▸ **PROBLEM STATEMENT**
Present the lines below as a Markdown table with the columns "Row" and "Line", numbering the rows in order and leaving out the blank lines.

▸ **Collected data**

+ + + + + + +

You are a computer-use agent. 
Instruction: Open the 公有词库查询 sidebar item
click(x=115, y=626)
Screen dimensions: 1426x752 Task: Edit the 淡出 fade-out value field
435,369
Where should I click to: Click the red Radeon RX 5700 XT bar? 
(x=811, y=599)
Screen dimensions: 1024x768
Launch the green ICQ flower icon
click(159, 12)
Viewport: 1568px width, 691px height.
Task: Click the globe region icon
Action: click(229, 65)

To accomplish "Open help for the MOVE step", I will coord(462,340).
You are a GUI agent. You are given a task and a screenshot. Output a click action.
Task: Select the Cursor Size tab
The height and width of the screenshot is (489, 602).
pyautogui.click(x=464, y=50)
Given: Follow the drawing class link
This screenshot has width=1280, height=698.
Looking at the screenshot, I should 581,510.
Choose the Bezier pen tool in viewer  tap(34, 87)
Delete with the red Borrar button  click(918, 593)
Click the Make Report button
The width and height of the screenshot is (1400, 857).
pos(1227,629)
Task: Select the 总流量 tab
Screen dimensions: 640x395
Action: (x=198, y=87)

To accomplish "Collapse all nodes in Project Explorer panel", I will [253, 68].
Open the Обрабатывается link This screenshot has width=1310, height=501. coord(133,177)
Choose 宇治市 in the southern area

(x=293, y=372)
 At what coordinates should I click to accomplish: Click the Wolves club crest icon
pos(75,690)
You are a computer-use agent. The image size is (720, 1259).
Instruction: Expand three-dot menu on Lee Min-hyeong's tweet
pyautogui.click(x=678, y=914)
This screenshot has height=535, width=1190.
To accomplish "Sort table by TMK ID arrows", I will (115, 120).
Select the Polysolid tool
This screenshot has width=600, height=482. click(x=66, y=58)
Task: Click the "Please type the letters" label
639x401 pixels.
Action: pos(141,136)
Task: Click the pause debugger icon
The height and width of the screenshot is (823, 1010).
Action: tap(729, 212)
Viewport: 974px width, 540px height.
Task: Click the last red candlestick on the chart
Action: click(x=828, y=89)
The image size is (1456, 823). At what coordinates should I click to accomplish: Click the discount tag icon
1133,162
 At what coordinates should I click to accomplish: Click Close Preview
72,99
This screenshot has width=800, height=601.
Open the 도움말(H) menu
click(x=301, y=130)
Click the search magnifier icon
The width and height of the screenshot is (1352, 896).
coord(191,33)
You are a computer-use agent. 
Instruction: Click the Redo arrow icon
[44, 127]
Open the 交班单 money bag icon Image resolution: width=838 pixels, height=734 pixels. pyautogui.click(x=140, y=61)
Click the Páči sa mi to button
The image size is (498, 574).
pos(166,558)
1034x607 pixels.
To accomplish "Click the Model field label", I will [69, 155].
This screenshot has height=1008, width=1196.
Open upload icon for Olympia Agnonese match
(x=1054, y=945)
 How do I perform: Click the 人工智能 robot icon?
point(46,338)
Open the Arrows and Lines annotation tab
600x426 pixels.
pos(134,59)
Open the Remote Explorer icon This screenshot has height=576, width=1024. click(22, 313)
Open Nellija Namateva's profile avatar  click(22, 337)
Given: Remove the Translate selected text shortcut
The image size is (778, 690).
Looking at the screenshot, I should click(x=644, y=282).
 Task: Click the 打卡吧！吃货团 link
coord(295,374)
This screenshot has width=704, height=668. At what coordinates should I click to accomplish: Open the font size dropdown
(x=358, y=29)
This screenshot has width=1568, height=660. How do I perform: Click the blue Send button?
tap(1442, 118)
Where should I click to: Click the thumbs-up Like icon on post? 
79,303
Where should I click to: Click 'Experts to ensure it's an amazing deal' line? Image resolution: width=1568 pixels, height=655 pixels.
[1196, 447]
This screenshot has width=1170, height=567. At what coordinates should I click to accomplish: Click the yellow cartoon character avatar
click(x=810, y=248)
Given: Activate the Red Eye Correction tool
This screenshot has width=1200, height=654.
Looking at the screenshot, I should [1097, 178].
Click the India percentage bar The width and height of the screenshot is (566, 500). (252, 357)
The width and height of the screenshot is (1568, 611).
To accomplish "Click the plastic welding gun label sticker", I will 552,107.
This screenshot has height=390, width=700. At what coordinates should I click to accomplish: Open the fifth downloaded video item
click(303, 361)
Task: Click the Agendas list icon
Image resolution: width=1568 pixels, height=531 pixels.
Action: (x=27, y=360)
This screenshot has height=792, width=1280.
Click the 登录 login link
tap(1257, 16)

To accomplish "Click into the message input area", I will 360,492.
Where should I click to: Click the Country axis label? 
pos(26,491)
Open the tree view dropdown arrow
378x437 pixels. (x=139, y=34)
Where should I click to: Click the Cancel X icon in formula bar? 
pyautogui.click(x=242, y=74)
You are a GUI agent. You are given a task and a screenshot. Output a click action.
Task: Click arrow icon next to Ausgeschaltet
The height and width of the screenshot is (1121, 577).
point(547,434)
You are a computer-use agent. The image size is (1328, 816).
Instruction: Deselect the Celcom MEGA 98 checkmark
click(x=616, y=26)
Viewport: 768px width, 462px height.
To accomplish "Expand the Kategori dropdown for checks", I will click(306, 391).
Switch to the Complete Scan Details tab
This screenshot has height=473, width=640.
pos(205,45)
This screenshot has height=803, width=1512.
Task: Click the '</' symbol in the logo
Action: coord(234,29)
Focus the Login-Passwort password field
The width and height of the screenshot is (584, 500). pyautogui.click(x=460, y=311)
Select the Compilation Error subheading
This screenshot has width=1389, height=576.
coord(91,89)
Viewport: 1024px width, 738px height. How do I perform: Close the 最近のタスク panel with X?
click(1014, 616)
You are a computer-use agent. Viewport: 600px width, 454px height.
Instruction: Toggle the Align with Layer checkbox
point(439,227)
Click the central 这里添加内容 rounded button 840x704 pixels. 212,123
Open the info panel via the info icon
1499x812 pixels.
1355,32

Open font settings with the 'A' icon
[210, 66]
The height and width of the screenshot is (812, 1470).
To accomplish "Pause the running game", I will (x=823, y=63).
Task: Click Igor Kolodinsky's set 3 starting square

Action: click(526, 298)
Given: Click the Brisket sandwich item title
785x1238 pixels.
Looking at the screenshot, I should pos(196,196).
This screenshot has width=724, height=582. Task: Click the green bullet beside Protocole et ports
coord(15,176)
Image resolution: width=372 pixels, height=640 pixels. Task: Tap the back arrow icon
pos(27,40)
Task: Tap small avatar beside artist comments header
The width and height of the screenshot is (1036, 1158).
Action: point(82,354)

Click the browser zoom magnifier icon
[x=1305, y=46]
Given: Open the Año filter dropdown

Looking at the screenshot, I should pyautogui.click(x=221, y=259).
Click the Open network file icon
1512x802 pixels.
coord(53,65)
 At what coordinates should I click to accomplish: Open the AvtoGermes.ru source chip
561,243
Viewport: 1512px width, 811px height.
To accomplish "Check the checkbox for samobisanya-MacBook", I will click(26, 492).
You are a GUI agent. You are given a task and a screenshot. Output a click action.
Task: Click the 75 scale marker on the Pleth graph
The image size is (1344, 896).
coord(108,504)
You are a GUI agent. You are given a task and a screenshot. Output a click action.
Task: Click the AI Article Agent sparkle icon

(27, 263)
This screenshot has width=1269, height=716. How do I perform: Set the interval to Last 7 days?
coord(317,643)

+ + + + + + +

▸ **SOLUTION BELOW**
| Row | Line |
|---|---|
| 1 | You are a computer-use agent.  |
| 2 | Instruction: Open the 公有词库查询 sidebar item |
| 3 | click(x=115, y=626) |
| 4 | Screen dimensions: 1426x752 Task: Edit the 淡出 fade-out value field |
| 5 | 435,369 |
| 6 | Where should I click to: Click the red Radeon RX 5700 XT bar?  |
| 7 | (x=811, y=599) |
| 8 | Screen dimensions: 1024x768 |
| 9 | Launch the green ICQ flower icon |
| 10 | click(159, 12) |
| 11 | Viewport: 1568px width, 691px height. |
| 12 | Task: Click the globe region icon |
| 13 | Action: click(229, 65) |
| 14 | To accomplish "Open help for the MOVE step", I will coord(462,340). |
| 15 | You are a GUI agent. You are given a task and a screenshot. Output a click action. |
| 16 | Task: Select the Cursor Size tab |
| 17 | The height and width of the screenshot is (489, 602). |
| 18 | pyautogui.click(x=464, y=50) |
| 19 | Given: Follow the drawing class link |
| 20 | This screenshot has width=1280, height=698. |
| 21 | Looking at the screenshot, I should 581,510. |
| 22 | Choose the Bezier pen tool in viewer  tap(34, 87) |
| 23 | Delete with the red Borrar button  click(918, 593) |
| 24 | Click the Make Report button |
| 25 | The width and height of the screenshot is (1400, 857). |
| 26 | pos(1227,629) |
| 27 | Task: Select the 总流量 tab |
| 28 | Screen dimensions: 640x395 |
| 29 | Action: (x=198, y=87) |
| 30 | To accomplish "Collapse all nodes in Project Explorer panel", I will [253, 68]. |
| 31 | Open the Обрабатывается link This screenshot has width=1310, height=501. coord(133,177) |
| 32 | Choose 宇治市 in the southern area |
| 33 | (x=293, y=372) |
| 34 |  At what coordinates should I click to accomplish: Click the Wolves club crest icon |
| 35 | pos(75,690) |
| 36 | You are a computer-use agent. The image size is (720, 1259). |
| 37 | Instruction: Expand three-dot menu on Lee Min-hyeong's tweet |
| 38 | pyautogui.click(x=678, y=914) |
| 39 | This screenshot has height=535, width=1190. |
| 40 | To accomplish "Sort table by TMK ID arrows", I will (115, 120). |
| 41 | Select the Polysolid tool |
| 42 | This screenshot has width=600, height=482. click(x=66, y=58) |
| 43 | Task: Click the "Please type the letters" label |
| 44 | 639x401 pixels. |
| 45 | Action: pos(141,136) |
| 46 | Task: Click the pause debugger icon |
| 47 | The height and width of the screenshot is (823, 1010). |
| 48 | Action: tap(729, 212) |
| 49 | Viewport: 974px width, 540px height. |
| 50 | Task: Click the last red candlestick on the chart |
| 51 | Action: click(x=828, y=89) |
| 52 | The image size is (1456, 823). At what coordinates should I click to accomplish: Click the discount tag icon |
| 53 | 1133,162 |
| 54 |  At what coordinates should I click to accomplish: Click Close Preview |
| 55 | 72,99 |
| 56 | This screenshot has width=800, height=601. |
| 57 | Open the 도움말(H) menu |
| 58 | click(x=301, y=130) |
| 59 | Click the search magnifier icon |
| 60 | The width and height of the screenshot is (1352, 896). |
| 61 | coord(191,33) |
| 62 | You are a computer-use agent.  |
| 63 | Instruction: Click the Redo arrow icon |
| 64 | [44, 127] |
| 65 | Open the 交班单 money bag icon Image resolution: width=838 pixels, height=734 pixels. pyautogui.click(x=140, y=61) |
| 66 | Click the Páči sa mi to button |
| 67 | The image size is (498, 574). |
| 68 | pos(166,558) |
| 69 | 1034x607 pixels. |
| 70 | To accomplish "Click the Model field label", I will [69, 155]. |
| 71 | This screenshot has height=1008, width=1196. |
| 72 | Open upload icon for Olympia Agnonese match |
| 73 | (x=1054, y=945) |
| 74 |  How do I perform: Click the 人工智能 robot icon? |
| 75 | point(46,338) |
| 76 | Open the Arrows and Lines annotation tab |
| 77 | 600x426 pixels. |
| 78 | pos(134,59) |
| 79 | Open the Remote Explorer icon This screenshot has height=576, width=1024. click(22, 313) |
| 80 | Open Nellija Namateva's profile avatar  click(22, 337) |
| 81 | Given: Remove the Translate selected text shortcut |
| 82 | The image size is (778, 690). |
| 83 | Looking at the screenshot, I should click(x=644, y=282). |
| 84 |  Task: Click the 打卡吧！吃货团 link |
| 85 | coord(295,374) |
| 86 | This screenshot has width=704, height=668. At what coordinates should I click to accomplish: Open the font size dropdown |
| 87 | (x=358, y=29) |
| 88 | This screenshot has width=1568, height=660. How do I perform: Click the blue Send button? |
| 89 | tap(1442, 118) |
| 90 | Where should I click to: Click the thumbs-up Like icon on post?  |
| 91 | 79,303 |
| 92 | Where should I click to: Click 'Experts to ensure it's an amazing deal' line? Image resolution: width=1568 pixels, height=655 pixels. |
| 93 | [1196, 447] |
| 94 | This screenshot has width=1170, height=567. At what coordinates should I click to accomplish: Click the yellow cartoon character avatar |
| 95 | click(x=810, y=248) |
| 96 | Given: Activate the Red Eye Correction tool |
| 97 | This screenshot has width=1200, height=654. |
| 98 | Looking at the screenshot, I should [1097, 178]. |
| 99 | Click the India percentage bar The width and height of the screenshot is (566, 500). (252, 357) |
| 100 | The width and height of the screenshot is (1568, 611). |
| 101 | To accomplish "Click the plastic welding gun label sticker", I will 552,107. |
| 102 | This screenshot has height=390, width=700. At what coordinates should I click to accomplish: Open the fifth downloaded video item |
| 103 | click(303, 361) |
| 104 | Task: Click the Agendas list icon |
| 105 | Image resolution: width=1568 pixels, height=531 pixels. |
| 106 | Action: (x=27, y=360) |
| 107 | This screenshot has height=792, width=1280. |
| 108 | Click the 登录 login link |
| 109 | tap(1257, 16) |
| 110 | To accomplish "Click into the message input area", I will 360,492. |
| 111 | Where should I click to: Click the Country axis label?  |
| 112 | pos(26,491) |
| 113 | Open the tree view dropdown arrow |
| 114 | 378x437 pixels. (x=139, y=34) |
| 115 | Where should I click to: Click the Cancel X icon in formula bar?  |
| 116 | pyautogui.click(x=242, y=74) |
| 117 | You are a GUI agent. You are given a task and a screenshot. Output a click action. |
| 118 | Task: Click arrow icon next to Ausgeschaltet |
| 119 | The height and width of the screenshot is (1121, 577). |
| 120 | point(547,434) |
| 121 | You are a computer-use agent. The image size is (1328, 816). |
| 122 | Instruction: Deselect the Celcom MEGA 98 checkmark |
| 123 | click(x=616, y=26) |
| 124 | Viewport: 768px width, 462px height. |
| 125 | To accomplish "Expand the Kategori dropdown for checks", I will click(306, 391). |
| 126 | Switch to the Complete Scan Details tab |
| 127 | This screenshot has height=473, width=640. |
| 128 | pos(205,45) |
| 129 | This screenshot has height=803, width=1512. |
| 130 | Task: Click the '</' symbol in the logo |
| 131 | Action: coord(234,29) |
| 132 | Focus the Login-Passwort password field |
| 133 | The width and height of the screenshot is (584, 500). pyautogui.click(x=460, y=311) |
| 134 | Select the Compilation Error subheading |
| 135 | This screenshot has width=1389, height=576. |
| 136 | coord(91,89) |
| 137 | Viewport: 1024px width, 738px height. How do I perform: Close the 最近のタスク panel with X? |
| 138 | click(1014, 616) |
| 139 | You are a computer-use agent. Viewport: 600px width, 454px height. |
| 140 | Instruction: Toggle the Align with Layer checkbox |
| 141 | point(439,227) |
| 142 | Click the central 这里添加内容 rounded button 840x704 pixels. 212,123 |
| 143 | Open the info panel via the info icon |
| 144 | 1499x812 pixels. |
| 145 | 1355,32 |
| 146 | Open font settings with the 'A' icon |
| 147 | [210, 66] |
| 148 | The height and width of the screenshot is (812, 1470). |
| 149 | To accomplish "Pause the running game", I will (x=823, y=63). |
| 150 | Task: Click Igor Kolodinsky's set 3 starting square |
| 151 | Action: click(526, 298) |
| 152 | Given: Click the Brisket sandwich item title |
| 153 | 785x1238 pixels. |
| 154 | Looking at the screenshot, I should pos(196,196). |
| 155 | This screenshot has width=724, height=582. Task: Click the green bullet beside Protocole et ports |
| 156 | coord(15,176) |
| 157 | Image resolution: width=372 pixels, height=640 pixels. Task: Tap the back arrow icon |
| 158 | pos(27,40) |
| 159 | Task: Tap small avatar beside artist comments header |
| 160 | The width and height of the screenshot is (1036, 1158). |
| 161 | Action: point(82,354) |
| 162 | Click the browser zoom magnifier icon |
| 163 | [x=1305, y=46] |
| 164 | Given: Open the Año filter dropdown |
| 165 | Looking at the screenshot, I should pyautogui.click(x=221, y=259). |
| 166 | Click the Open network file icon |
| 167 | 1512x802 pixels. |
| 168 | coord(53,65) |
| 169 |  At what coordinates should I click to accomplish: Open the AvtoGermes.ru source chip |
| 170 | 561,243 |
| 171 | Viewport: 1512px width, 811px height. |
| 172 | To accomplish "Check the checkbox for samobisanya-MacBook", I will click(26, 492). |
| 173 | You are a GUI agent. You are given a task and a screenshot. Output a click action. |
| 174 | Task: Click the 75 scale marker on the Pleth graph |
| 175 | The image size is (1344, 896). |
| 176 | coord(108,504) |
| 177 | You are a GUI agent. You are given a task and a screenshot. Output a click action. |
| 178 | Task: Click the AI Article Agent sparkle icon |
| 179 | (27, 263) |
| 180 | This screenshot has width=1269, height=716. How do I perform: Set the interval to Last 7 days? |
| 181 | coord(317,643) |